Retype exactly the lines from the line with "Task: Add a question using 設問を追加 below Q1" to the end of the data, keeping both boundary lines.

• • •

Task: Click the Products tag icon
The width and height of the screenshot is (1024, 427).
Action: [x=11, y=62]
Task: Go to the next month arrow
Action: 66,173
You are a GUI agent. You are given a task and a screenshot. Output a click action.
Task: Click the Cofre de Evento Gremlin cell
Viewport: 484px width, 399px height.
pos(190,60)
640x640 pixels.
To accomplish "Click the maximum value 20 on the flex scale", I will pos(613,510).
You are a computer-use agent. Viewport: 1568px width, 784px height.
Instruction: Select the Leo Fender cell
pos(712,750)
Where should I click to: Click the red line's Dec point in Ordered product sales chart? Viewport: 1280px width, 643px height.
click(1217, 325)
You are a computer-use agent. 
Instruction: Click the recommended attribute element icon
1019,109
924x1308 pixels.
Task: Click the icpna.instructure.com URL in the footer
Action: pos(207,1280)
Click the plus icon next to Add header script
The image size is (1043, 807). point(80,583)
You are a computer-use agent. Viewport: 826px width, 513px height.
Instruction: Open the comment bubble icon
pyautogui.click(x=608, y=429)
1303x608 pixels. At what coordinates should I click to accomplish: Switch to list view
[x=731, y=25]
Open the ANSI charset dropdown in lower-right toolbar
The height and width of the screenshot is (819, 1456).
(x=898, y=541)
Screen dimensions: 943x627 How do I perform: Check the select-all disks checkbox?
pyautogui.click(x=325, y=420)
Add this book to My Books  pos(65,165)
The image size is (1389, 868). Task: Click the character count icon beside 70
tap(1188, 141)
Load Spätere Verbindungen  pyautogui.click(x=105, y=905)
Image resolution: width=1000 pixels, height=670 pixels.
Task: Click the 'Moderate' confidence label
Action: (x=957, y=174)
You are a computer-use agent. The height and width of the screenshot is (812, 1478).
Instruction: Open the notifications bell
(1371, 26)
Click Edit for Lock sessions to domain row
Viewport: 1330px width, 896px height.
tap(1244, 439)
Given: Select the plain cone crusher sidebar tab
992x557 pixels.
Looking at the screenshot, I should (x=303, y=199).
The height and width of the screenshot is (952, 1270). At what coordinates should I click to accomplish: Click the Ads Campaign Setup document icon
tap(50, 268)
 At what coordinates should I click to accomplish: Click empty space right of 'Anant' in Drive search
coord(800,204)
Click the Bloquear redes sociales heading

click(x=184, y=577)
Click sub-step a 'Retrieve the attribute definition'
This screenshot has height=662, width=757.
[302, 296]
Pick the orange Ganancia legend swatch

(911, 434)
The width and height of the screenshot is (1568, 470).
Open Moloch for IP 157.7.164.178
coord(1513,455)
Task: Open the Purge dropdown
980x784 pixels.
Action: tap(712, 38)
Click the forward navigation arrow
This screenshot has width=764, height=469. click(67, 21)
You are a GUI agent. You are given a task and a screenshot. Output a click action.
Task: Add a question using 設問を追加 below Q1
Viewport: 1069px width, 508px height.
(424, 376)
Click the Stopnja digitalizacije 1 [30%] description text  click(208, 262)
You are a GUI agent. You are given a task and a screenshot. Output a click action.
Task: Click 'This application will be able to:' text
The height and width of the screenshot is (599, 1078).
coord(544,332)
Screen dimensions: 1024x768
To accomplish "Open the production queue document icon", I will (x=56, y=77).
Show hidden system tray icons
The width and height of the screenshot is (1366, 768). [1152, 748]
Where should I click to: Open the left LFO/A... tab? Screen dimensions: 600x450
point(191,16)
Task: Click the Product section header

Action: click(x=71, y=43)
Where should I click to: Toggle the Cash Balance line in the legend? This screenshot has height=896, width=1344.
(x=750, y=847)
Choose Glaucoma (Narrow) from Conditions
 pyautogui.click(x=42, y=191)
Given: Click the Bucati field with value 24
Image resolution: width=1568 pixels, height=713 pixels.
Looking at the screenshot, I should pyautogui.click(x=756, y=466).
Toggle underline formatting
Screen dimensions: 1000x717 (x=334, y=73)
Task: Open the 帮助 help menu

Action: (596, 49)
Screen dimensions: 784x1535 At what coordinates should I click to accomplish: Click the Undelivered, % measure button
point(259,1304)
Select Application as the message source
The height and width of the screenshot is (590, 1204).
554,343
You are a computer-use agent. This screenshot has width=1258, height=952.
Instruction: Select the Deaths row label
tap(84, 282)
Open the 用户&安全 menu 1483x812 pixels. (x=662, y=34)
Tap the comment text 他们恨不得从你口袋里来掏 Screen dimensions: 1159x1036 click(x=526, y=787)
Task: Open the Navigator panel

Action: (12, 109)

• • •

*TASK SOLUTION*.
Task: Add a question using 設問を追加 below Q1
Viewport: 1069px width, 508px height.
(424, 376)
Click the Stopnja digitalizacije 1 [30%] description text  click(208, 262)
You are a GUI agent. You are given a task and a screenshot. Output a click action.
Task: Click 'This application will be able to:' text
The height and width of the screenshot is (599, 1078).
coord(544,332)
Screen dimensions: 1024x768
To accomplish "Open the production queue document icon", I will (x=56, y=77).
Show hidden system tray icons
The width and height of the screenshot is (1366, 768). [1152, 748]
Where should I click to: Open the left LFO/A... tab? Screen dimensions: 600x450
point(191,16)
Task: Click the Product section header

Action: click(x=71, y=43)
Where should I click to: Toggle the Cash Balance line in the legend? This screenshot has height=896, width=1344.
(x=750, y=847)
Choose Glaucoma (Narrow) from Conditions
 pyautogui.click(x=42, y=191)
Given: Click the Bucati field with value 24
Image resolution: width=1568 pixels, height=713 pixels.
Looking at the screenshot, I should pyautogui.click(x=756, y=466).
Toggle underline formatting
Screen dimensions: 1000x717 (x=334, y=73)
Task: Open the 帮助 help menu

Action: (596, 49)
Screen dimensions: 784x1535 At what coordinates should I click to accomplish: Click the Undelivered, % measure button
point(259,1304)
Select Application as the message source
The height and width of the screenshot is (590, 1204).
554,343
You are a computer-use agent. This screenshot has width=1258, height=952.
Instruction: Select the Deaths row label
tap(84, 282)
Open the 用户&安全 menu 1483x812 pixels. (x=662, y=34)
Tap the comment text 他们恨不得从你口袋里来掏 Screen dimensions: 1159x1036 click(x=526, y=787)
Task: Open the Navigator panel

Action: (12, 109)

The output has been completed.